(QUOTED PASSAGE):
● ● ● ● ● ● ●
The Indian financial system has historically been dominated by banks, yet Non-Banking Financial Companies (NBFCs) have emerged as crucial players in bridging the credit gap for businesses and individuals. Banks are licensed intermediaries empowered to accept deposits, grant credit, clear cheques, and provide a wide array of financial services under the Banking Regulation Act of 1949. In contrast, NBFCs are companies registered under the Companies Act, 1956 or 2013 and regulated by the Reserve Bank of India (RBI). While they cannot accept demand deposits or issue cheques, NBFCs engage in activities such as loans and advances, credit facilities, investment in shares and bonds, leasing, hire-purchase, housing finance, and insurance-related services.
The classification of NBFCs covers a wide range of activities, including microfinance institutions, infrastructure finance companies, core investment companies, mortgage guarantee companies, and housing finance companies (HFCs). RBI registration requirements include a minimum net owned fund of ₹2 crore, proper documentation, and adherence to prudential norms. Regulatory guidelines stipulate limits on interest rates, mandatory credit ratings, maintenance of 15% liquid assets against public deposits, and regular submission of statutory returns.
● ● ● ● ● ● ●
(STATED TASK 1): Set down, word for word, the lines of the records from the line with "For every named" up to and including the line with "Ver preferencias (1170, 872)".
The records that come next have no connection to the passage on NBFCs.

(DATASET EXTRACT):
● ● ● ● ● ● ●
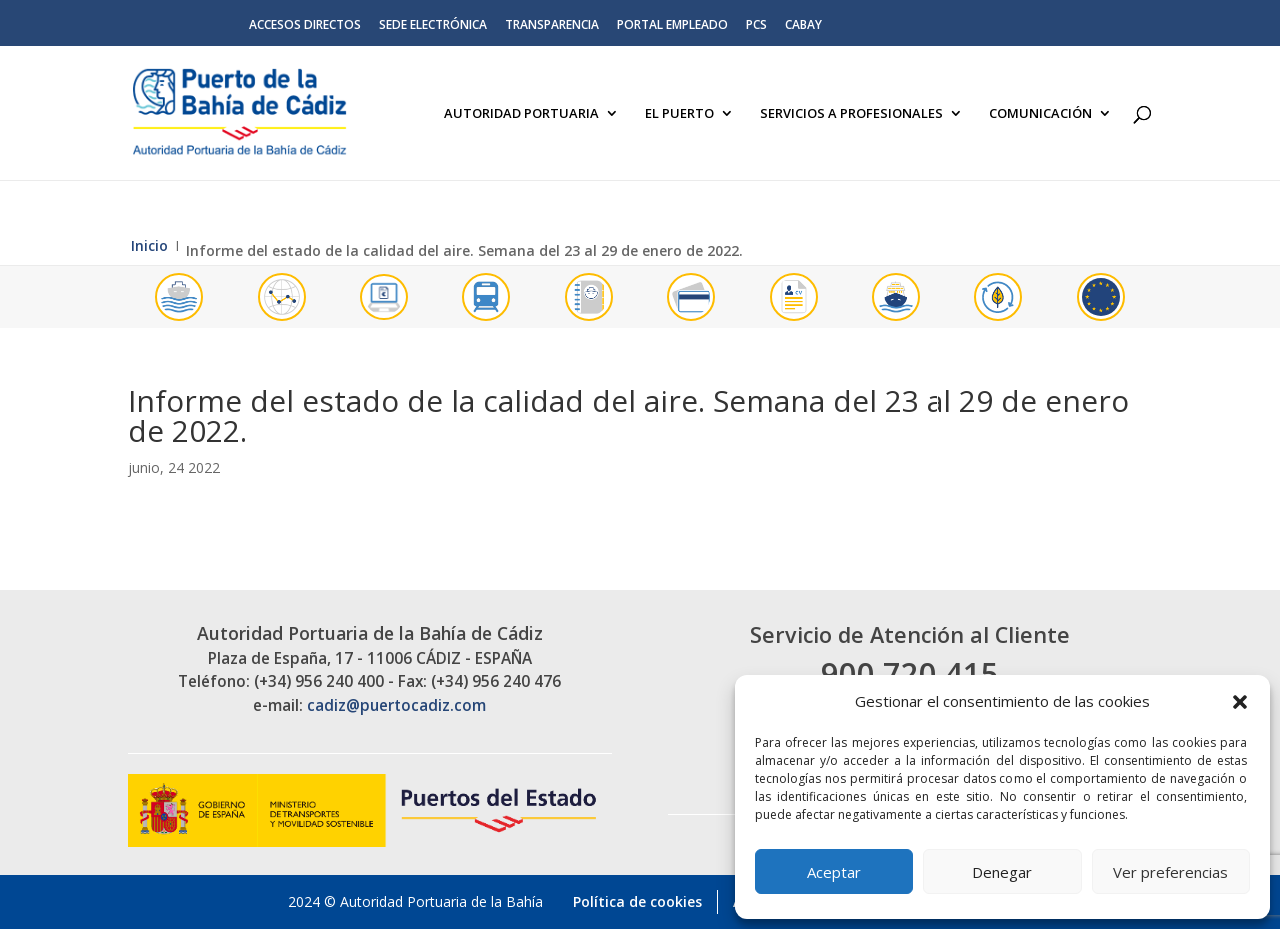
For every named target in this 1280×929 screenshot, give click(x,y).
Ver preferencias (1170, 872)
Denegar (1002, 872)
● ● ● ● ● ● ●
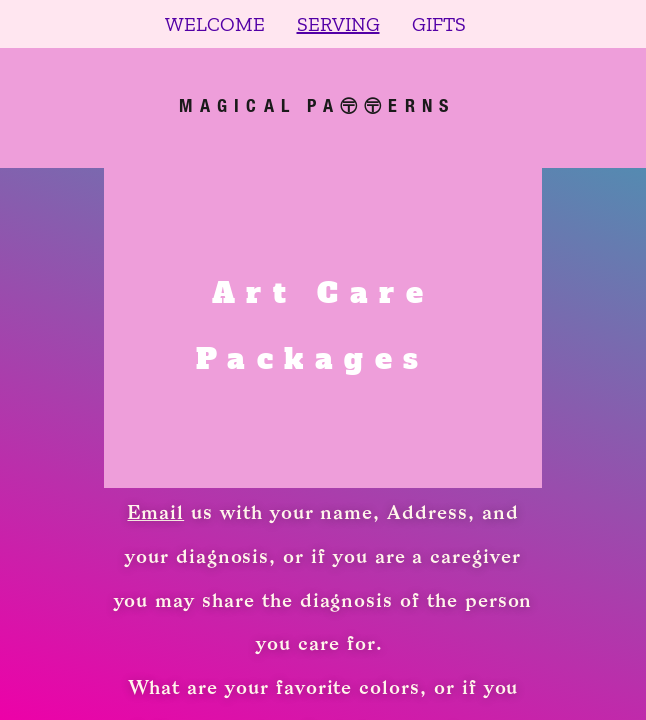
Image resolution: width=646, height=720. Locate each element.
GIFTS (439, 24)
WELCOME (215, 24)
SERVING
● ● ● ● ● ● ●
(STATED TASK 2): Extract the wording of the passage on NBFCs from "The classification of" up to and including "of statutory returns.", copied without any change.

(EXERCISE ANSWER 1):
For every named target in this 1280×929 screenshot, give click(x,y).
Ver preferencias (1170, 872)

(EXERCISE ANSWER 2):
The classification of NBFCs covers a wide range of activities, including microfinance institutions, infrastructure finance companies, core investment companies, mortgage guarantee companies, and housing finance companies (HFCs). RBI registration requirements include a minimum net owned fund of ₹2 crore, proper documentation, and adherence to prudential norms. Regulatory guidelines stipulate limits on interest rates, mandatory credit ratings, maintenance of 15% liquid assets against public deposits, and regular submission of statutory returns.